*About this task:*
The response should hold each line from the entries below where "Expand" is found.

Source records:
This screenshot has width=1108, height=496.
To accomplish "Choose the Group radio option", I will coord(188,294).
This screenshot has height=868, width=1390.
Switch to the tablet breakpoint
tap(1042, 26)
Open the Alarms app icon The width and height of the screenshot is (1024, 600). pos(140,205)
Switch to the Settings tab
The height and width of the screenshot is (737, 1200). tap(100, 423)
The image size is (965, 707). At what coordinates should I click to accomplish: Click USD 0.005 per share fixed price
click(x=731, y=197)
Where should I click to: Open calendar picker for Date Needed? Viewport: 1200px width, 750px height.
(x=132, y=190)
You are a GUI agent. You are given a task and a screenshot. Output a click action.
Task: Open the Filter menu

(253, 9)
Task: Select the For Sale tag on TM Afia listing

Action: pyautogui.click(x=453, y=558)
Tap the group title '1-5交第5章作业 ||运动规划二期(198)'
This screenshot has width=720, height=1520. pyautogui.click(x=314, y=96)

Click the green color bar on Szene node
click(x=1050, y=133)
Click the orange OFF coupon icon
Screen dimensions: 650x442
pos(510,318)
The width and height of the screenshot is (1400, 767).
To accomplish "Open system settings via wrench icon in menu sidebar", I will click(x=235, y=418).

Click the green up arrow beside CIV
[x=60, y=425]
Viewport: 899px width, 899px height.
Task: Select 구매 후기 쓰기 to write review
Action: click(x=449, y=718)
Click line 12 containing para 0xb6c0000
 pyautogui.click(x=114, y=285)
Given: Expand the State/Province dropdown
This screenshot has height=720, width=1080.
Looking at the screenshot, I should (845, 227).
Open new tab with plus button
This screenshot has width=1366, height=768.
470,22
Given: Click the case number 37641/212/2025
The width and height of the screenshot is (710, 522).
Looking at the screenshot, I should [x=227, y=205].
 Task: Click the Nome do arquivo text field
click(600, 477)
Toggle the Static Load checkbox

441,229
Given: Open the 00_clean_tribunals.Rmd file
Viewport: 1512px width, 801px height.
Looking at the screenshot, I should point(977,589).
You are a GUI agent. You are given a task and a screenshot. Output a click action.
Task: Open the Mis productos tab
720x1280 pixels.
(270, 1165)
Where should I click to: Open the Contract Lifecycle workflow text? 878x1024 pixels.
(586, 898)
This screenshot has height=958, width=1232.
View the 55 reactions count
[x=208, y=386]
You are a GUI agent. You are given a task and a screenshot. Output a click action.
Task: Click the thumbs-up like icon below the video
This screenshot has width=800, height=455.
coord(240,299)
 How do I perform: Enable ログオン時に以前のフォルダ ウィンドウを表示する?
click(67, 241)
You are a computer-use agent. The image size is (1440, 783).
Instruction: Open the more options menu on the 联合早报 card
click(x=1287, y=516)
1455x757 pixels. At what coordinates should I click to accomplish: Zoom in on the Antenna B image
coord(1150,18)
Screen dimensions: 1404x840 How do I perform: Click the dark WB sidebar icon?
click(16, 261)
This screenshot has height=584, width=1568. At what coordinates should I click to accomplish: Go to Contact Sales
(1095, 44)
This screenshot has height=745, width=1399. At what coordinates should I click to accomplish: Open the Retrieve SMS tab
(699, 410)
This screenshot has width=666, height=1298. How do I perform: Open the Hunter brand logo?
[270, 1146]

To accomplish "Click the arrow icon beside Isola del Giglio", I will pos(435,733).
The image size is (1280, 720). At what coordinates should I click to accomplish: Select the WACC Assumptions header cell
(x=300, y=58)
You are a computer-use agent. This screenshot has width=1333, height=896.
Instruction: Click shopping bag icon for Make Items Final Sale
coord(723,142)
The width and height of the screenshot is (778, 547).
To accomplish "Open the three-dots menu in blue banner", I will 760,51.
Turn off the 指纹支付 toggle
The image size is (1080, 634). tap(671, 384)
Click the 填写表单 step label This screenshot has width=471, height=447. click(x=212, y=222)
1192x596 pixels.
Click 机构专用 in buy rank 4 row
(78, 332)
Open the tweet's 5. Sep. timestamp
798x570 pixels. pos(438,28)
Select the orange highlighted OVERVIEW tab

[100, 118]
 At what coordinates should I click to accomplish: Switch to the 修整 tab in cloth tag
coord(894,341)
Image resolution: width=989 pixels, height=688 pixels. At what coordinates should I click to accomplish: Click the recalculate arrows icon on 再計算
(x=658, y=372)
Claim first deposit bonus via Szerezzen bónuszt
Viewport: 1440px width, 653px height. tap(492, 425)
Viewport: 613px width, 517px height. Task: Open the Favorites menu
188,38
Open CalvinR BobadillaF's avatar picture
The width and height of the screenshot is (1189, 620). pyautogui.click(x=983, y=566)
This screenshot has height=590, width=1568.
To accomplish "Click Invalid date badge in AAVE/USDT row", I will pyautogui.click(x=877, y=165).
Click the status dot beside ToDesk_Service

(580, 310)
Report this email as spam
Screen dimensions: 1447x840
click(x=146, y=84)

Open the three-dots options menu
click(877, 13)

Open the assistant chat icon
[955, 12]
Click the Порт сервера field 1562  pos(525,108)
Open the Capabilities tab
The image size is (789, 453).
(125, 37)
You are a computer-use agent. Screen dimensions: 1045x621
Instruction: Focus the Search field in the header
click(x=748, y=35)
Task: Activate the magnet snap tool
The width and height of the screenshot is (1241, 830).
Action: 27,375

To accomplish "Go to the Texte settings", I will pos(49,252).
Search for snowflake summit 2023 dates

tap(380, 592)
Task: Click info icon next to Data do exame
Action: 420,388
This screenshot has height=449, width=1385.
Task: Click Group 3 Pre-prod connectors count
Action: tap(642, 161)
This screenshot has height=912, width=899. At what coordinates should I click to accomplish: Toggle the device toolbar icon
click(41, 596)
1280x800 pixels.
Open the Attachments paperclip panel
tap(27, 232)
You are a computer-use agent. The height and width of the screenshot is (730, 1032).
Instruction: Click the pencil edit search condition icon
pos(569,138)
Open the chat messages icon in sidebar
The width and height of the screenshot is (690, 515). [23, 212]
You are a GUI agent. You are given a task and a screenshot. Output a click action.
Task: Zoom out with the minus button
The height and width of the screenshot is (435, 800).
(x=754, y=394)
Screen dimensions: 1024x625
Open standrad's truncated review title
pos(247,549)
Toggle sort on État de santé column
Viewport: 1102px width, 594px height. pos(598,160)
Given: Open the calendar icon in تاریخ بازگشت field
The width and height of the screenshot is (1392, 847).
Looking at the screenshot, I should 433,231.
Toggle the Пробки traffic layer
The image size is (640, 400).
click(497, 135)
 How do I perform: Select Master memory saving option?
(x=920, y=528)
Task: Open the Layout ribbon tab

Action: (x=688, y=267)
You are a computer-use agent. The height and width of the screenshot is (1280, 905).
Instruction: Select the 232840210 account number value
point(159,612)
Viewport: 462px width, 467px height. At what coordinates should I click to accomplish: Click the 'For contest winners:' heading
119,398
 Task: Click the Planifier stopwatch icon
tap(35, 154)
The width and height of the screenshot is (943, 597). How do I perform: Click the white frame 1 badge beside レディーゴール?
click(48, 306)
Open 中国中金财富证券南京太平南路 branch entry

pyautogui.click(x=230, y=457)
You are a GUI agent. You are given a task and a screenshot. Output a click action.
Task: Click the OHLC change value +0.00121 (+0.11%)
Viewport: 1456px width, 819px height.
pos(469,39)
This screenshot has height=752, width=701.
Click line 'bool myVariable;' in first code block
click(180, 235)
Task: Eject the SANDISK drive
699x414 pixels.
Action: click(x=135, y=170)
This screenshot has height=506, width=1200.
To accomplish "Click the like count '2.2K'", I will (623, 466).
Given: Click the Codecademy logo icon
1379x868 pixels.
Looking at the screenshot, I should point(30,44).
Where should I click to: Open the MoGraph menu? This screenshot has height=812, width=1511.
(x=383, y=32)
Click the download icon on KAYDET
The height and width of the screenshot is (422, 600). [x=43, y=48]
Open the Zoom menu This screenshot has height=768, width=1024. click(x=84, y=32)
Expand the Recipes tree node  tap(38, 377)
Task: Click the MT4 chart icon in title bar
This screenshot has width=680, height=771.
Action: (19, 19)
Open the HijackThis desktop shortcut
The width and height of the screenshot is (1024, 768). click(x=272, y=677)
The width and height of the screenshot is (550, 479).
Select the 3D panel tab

*Output below:*
Given: Expand the State/Province dropdown
Expand the Recipes tree node  tap(38, 377)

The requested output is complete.